欧州連合(EU)欧州委員会のフォンデアライエン委員長は1日、EU加盟国はワクチン接種の義務化を検討するべきとの考えを示した。すでに新型コロナウイルス感染が急速に再拡大している域内で、新たな変異株「オミクロン株」の流行によって状況がさらに深刻化する懸念が広がっているためだ。ワクチン接種についてはEUに権限がないことから、各国が協議し、足並みをそろえて義務化するのが望ましいとしている。
EU域内のワクチン接種率は頭打ちとなっており、66%にとどまっている。フォンデアライエン委員長は記者会見で、3分の1が未接種となっていることで感染に歯止めがかからないと指摘。ドイツで接種義務化の動きが進んでいることなどを念頭に、義務化については加盟国の協議による「共通のアプローチが必要だ」と述べた。
域内ではオーストリアが11月、2022年2月1日からワクチン接種を義務化すると発表した。欧州ではフランスなどが医療従事者にワクチン接種を義務付けているが、一般市民を対象とした義務化は初めてだ。また、ギリシャ政府は11月30日、来年1月16日から60歳以上の接種を義務化し、拒否した場合は月100ユーロの罰金を科す方針を打ち出した。ドイツでは2月から義務化される見通しだ。

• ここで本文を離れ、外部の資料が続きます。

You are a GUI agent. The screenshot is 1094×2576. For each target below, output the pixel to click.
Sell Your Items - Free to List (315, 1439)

EUではデルタ株による感染が急拡大し、新型コロナ感染の第4波に見舞われている。さらに、オミクロン株の感染拡大が進む。オミクロン株の感染力の強さ、既存のワクチンの有効性などは未知数だが、フォンデアライエン委員長の発言には、接種拡大によって第4波の深刻化と新変異株の感染拡大というダブルパンチを避けたいという思いがあるとみされる。

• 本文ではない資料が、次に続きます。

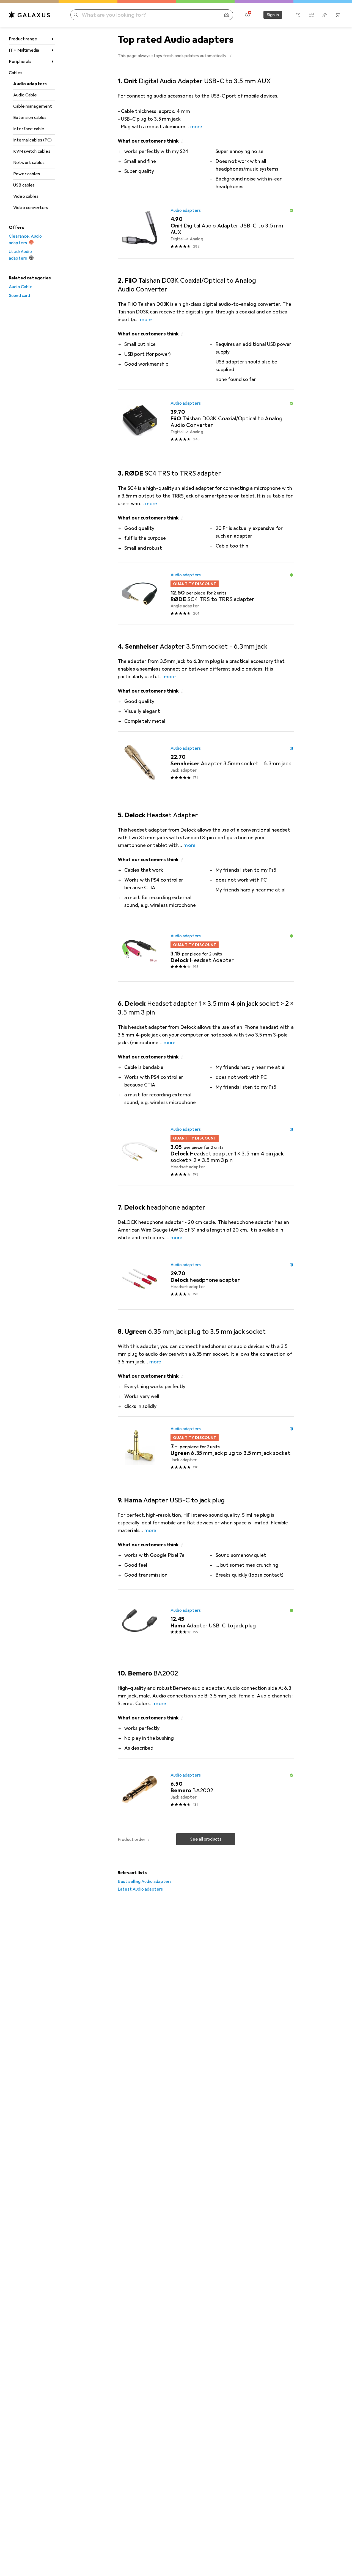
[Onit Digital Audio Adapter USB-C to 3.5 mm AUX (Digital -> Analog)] (206, 228)
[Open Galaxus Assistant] (298, 14)
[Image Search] (226, 14)
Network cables (29, 162)
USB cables (24, 185)
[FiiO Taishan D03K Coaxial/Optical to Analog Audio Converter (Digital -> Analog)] (206, 420)
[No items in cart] (337, 14)
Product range (23, 39)
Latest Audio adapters (140, 1889)
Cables (15, 73)
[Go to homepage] (29, 15)
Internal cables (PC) (32, 140)
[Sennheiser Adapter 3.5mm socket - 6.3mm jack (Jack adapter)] (206, 762)
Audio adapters (30, 84)
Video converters (30, 207)
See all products (206, 1839)
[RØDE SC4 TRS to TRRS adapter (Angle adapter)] (206, 593)
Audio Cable (25, 95)
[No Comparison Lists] (311, 14)
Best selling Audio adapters (145, 1881)
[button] (230, 55)
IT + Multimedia (24, 50)
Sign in (273, 15)
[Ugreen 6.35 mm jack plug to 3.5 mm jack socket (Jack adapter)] (206, 1447)
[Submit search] (75, 14)
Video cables (25, 196)
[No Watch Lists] (324, 14)
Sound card (19, 295)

欧州委は同日、オミクロン株を含む感染拡大への対応策として、EUと各国がオミクロン株流入を食い止めるため、協調して渡航制限を毎日見直し、必要に応じて強化する方針を打ち出した。ワクチンを拒否している人に接種を働きかける活動の強化、追加接種(ブースター接種)の促進などでの協調も必要だとしている。